Files

Aodhan Collins 38247d7cc4 Initial project structure and planning docs

Full project plan across 8 sub-projects (homeai-infra, homeai-llm,
homeai-voice, homeai-agent, homeai-character, homeai-esp32,
homeai-visual, homeai-images). Includes per-project PLAN.md files,
top-level PROJECT_PLAN.md, and master TODO.md.

Co-Authored-By: Claude Sonnet 4.6 <noreply@anthropic.com>

2026-03-04 01:11:37 +00:00

8.4 KiB

Raw Permalink Blame History

P6: homeai-esp32 — Room Satellite Hardware

Phase 4 | Depends on: P1 (HA running), P3 (Wyoming STT/TTS servers running)

Goal

Flash ESP32-S3-BOX-3 units with ESPHome. Each unit acts as a dumb room satellite: always-on mic, local wake word detection, audio playback, and an LVGL animated face showing assistant state. All intelligence stays on the Mac Mini.

Hardware: ESP32-S3-BOX-3

Feature	Spec
SoC	ESP32-S3 (dual-core Xtensa, 240MHz)
RAM	512KB SRAM + 16MB PSRAM
Flash	16MB
Display	2.4" IPS LCD, 320×240, touchscreen
Mic	Dual microphone array
Speaker	Built-in 1W speaker
Connectivity	WiFi 802.11b/g/n, BT 5.0
USB	USB-C (programming + power)

Architecture Per Unit

ESP32-S3-BOX-3
├── microWakeWord (on-device, always listening)
│   └── triggers Wyoming Satellite on wake detection
├── Wyoming Satellite
│   ├── streams mic audio → Mac Mini Wyoming STT (port 10300)
│   └── receives TTS audio ← Mac Mini Wyoming TTS (port 10301)
├── LVGL Display
│   └── animated face, driven by HA entity state
└── ESPHome OTA
    └── firmware updates over WiFi

ESPHome Configuration

Base Config Template

esphome/base.yaml — shared across all units:

esphome:
  name: homeai-${room}
  friendly_name: "HomeAI ${room_display}"
  platform: esp32
  board: esp32-s3-box-3

wifi:
  ssid: !secret wifi_ssid
  password: !secret wifi_password
  ap:
    ssid: "HomeAI Fallback"

api:
  encryption:
    key: !secret api_key

ota:
  password: !secret ota_password

logger:
  level: INFO

Room-Specific Config

esphome/s3-box-living-room.yaml:

substitutions:
  room: living-room
  room_display: "Living Room"
  mac_mini_ip: "192.168.1.x"    # or Tailscale IP

packages:
  base: !include base.yaml
  voice: !include voice.yaml
  display: !include display.yaml

One file per room, only the substitutions change.
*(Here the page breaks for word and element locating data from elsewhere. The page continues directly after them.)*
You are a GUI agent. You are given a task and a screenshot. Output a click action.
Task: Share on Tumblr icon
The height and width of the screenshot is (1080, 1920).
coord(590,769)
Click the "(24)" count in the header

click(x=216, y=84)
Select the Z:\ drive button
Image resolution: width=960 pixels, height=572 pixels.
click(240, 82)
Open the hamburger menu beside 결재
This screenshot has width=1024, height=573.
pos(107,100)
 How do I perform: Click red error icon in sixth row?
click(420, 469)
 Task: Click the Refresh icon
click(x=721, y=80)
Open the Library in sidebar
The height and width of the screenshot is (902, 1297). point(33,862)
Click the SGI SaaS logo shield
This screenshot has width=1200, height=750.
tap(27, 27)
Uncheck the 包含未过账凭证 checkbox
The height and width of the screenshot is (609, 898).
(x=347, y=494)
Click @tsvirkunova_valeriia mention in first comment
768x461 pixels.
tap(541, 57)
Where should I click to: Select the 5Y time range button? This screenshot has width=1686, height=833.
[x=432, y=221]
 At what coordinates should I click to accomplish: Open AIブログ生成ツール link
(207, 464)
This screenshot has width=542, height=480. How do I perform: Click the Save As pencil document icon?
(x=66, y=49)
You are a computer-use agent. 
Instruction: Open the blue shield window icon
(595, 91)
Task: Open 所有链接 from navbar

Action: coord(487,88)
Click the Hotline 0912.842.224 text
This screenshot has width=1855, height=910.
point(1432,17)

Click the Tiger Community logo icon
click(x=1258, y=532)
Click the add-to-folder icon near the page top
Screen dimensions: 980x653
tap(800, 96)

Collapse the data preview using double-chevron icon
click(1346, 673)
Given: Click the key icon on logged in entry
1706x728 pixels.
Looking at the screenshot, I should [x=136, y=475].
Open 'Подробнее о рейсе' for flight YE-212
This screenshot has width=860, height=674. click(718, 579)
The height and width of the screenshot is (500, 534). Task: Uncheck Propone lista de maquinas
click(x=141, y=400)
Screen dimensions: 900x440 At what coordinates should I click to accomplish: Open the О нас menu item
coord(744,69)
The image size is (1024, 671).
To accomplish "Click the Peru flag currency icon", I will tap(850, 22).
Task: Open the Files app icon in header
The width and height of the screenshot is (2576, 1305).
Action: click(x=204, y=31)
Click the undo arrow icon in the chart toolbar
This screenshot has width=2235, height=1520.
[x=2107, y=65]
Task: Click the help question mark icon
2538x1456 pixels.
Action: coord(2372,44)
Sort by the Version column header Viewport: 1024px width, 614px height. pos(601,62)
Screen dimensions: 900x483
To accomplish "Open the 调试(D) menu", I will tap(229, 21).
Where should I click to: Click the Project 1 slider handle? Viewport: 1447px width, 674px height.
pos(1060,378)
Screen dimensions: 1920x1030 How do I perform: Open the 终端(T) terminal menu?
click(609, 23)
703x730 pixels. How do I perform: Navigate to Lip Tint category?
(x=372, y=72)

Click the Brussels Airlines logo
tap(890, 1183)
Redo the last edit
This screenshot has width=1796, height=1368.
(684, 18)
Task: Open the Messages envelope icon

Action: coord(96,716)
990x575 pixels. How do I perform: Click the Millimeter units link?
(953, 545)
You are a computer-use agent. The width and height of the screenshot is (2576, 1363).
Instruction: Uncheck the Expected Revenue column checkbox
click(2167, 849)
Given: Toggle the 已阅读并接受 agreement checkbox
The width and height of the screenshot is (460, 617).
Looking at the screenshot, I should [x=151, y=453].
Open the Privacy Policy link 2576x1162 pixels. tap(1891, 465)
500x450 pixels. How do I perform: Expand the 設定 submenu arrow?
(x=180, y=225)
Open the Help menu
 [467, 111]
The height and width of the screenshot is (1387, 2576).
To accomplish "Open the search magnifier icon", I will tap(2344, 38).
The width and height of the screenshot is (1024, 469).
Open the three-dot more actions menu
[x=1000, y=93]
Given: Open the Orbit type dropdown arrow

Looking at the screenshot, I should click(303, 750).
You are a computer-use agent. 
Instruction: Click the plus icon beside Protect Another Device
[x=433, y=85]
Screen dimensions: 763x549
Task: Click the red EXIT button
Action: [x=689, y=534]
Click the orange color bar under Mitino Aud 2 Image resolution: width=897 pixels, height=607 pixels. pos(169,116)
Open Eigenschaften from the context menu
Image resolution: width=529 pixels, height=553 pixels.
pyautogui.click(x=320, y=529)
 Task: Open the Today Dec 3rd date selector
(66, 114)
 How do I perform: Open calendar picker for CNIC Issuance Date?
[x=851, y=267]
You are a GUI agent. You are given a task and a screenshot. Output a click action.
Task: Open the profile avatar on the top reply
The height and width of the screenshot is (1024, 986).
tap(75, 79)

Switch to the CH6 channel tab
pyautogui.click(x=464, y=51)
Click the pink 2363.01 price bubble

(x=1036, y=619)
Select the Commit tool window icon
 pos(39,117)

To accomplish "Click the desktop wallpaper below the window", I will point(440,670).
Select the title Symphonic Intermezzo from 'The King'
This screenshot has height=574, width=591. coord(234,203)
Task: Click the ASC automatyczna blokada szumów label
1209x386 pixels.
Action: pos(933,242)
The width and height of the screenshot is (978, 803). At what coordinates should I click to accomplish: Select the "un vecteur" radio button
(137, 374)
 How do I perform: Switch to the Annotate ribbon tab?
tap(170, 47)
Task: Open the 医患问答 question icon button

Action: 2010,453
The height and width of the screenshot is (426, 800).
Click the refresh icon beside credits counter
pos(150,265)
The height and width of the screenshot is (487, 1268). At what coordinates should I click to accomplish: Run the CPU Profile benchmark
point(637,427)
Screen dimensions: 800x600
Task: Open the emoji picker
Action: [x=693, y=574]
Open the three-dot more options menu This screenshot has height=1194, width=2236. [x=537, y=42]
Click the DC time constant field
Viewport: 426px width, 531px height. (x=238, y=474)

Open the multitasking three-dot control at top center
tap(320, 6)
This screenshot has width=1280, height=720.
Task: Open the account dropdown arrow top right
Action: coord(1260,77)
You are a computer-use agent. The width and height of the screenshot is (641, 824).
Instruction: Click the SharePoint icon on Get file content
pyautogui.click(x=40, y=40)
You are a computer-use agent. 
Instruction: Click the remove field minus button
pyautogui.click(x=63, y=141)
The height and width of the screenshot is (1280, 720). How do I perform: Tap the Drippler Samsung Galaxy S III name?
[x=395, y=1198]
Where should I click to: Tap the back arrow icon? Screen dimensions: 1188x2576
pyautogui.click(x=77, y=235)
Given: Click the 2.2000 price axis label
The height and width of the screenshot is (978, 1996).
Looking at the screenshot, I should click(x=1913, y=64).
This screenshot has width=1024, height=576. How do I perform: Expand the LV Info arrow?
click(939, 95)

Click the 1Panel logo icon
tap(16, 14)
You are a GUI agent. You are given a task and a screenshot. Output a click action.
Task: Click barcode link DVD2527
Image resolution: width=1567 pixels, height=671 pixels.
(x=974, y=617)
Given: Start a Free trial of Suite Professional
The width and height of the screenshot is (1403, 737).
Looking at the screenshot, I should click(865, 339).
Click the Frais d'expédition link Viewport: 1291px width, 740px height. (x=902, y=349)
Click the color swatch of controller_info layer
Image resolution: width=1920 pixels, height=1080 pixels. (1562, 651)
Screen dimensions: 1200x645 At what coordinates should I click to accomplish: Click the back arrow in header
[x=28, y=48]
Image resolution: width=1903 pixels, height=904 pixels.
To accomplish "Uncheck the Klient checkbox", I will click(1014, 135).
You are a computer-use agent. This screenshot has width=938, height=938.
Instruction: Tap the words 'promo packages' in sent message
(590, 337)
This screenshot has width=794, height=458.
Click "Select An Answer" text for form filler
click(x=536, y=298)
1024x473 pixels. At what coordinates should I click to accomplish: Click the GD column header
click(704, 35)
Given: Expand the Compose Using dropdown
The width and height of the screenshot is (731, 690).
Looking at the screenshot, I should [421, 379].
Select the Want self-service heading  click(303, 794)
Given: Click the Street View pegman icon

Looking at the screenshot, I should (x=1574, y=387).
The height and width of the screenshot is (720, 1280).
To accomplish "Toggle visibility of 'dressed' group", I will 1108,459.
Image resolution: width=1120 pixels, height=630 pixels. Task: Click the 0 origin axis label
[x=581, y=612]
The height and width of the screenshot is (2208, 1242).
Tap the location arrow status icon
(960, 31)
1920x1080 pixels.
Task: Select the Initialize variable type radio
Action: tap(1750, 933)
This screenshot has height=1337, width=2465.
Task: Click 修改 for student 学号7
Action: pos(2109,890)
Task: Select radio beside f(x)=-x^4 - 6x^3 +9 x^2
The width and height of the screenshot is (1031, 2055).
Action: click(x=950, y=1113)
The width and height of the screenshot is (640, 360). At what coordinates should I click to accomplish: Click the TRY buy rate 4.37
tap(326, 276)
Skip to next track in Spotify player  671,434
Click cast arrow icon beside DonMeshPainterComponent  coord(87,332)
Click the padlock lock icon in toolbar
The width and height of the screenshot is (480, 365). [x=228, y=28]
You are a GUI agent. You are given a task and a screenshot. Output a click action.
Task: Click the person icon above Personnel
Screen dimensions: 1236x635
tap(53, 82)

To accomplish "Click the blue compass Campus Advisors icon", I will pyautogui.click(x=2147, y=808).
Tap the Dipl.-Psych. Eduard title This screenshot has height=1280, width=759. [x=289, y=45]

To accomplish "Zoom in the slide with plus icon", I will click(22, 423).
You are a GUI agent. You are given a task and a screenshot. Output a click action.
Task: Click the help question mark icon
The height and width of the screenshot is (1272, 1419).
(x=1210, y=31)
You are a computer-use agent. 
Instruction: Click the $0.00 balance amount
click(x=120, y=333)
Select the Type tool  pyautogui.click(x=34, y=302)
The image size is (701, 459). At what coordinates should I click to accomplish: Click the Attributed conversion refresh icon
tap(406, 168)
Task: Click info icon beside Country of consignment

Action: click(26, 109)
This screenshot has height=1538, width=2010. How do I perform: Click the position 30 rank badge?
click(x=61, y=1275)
Voice / Wyoming Satellite — `esphome/voice.yaml`

microphone:
  - platform: esp_adf
    id: mic

speaker:
  - platform: esp_adf
    id: spk

micro_wake_word:
  model: hey_jarvis            # or custom model path
  on_wake_word_detected:
    - voice_assistant.start:

voice_assistant:
  microphone: mic
  speaker: spk
  noise_suppression_level: 2
  auto_gain: 31dBFS
  volume_multiplier: 2.0

  on_listening:
    - display.page.show: page_listening
    - script.execute: animate_face_listening

  on_stt_vad_end:
    - display.page.show: page_thinking
    - script.execute: animate_face_thinking

  on_tts_start:
    - display.page.show: page_speaking
    - script.execute: animate_face_speaking

  on_end:
    - display.page.show: page_idle
    - script.execute: animate_face_idle

  on_error:
    - display.page.show: page_error
    - script.execute: animate_face_error

Note: ESPHome's voice_assistant component connects to HA, which routes to Wyoming STT/TTS on the Mac Mini. This is the standard ESPHome → HA → Wyoming path.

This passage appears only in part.